Below are the records; give again exactly the lines from the one containing "This screenshot has width=1024, height=768." through the one containing "Instruction: Toggle fullscreen mode icon", leaving out pictures.

## Provided entries
[Start of Attachment]

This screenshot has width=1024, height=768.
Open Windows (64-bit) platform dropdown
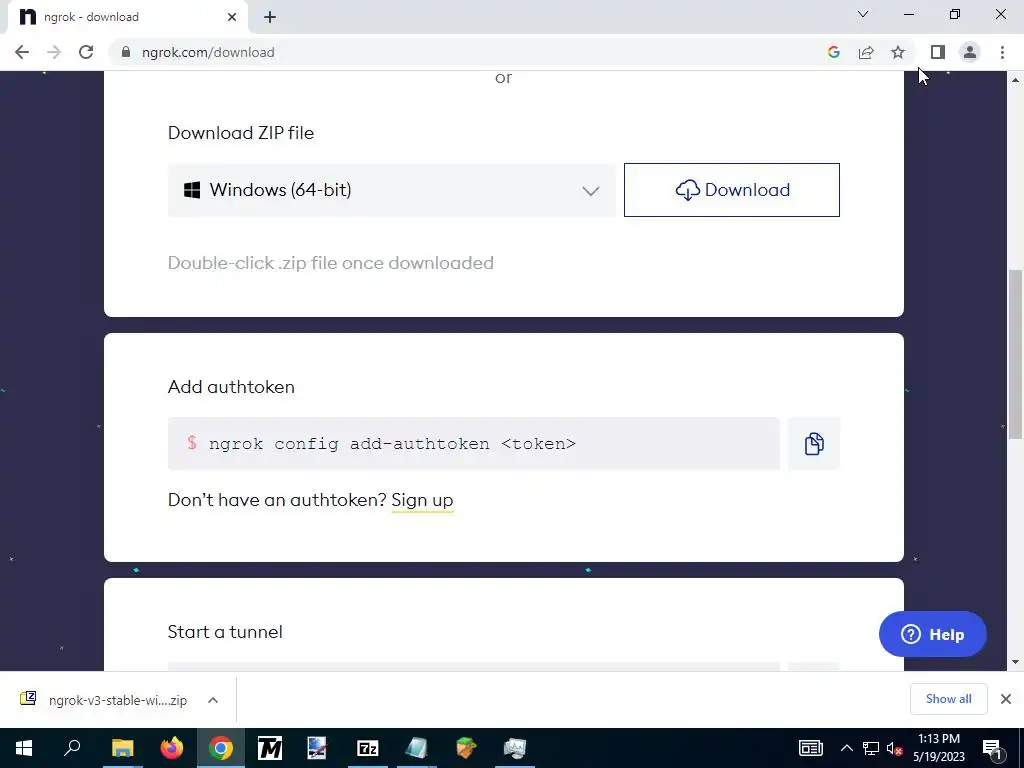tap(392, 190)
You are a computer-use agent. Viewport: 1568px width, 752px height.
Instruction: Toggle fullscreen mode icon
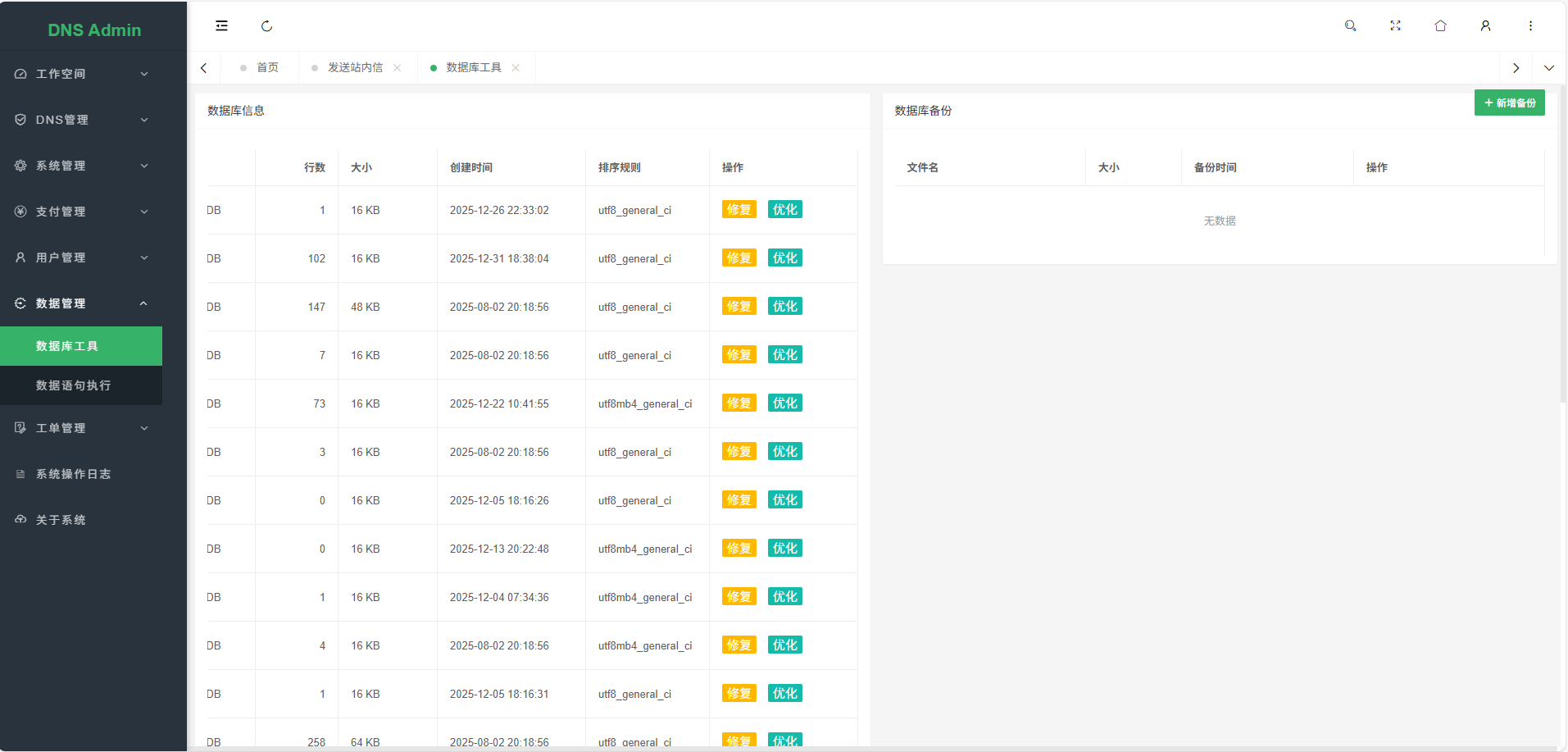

[End of Attachment]
[Start of Attachment]

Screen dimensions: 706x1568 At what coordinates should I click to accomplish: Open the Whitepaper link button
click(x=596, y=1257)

[End of Attachment]

## Finished task
This screenshot has width=1024, height=768.
Open Windows (64-bit) platform dropdown
tap(392, 190)
You are a computer-use agent. Viewport: 1568px width, 752px height.
Instruction: Toggle fullscreen mode icon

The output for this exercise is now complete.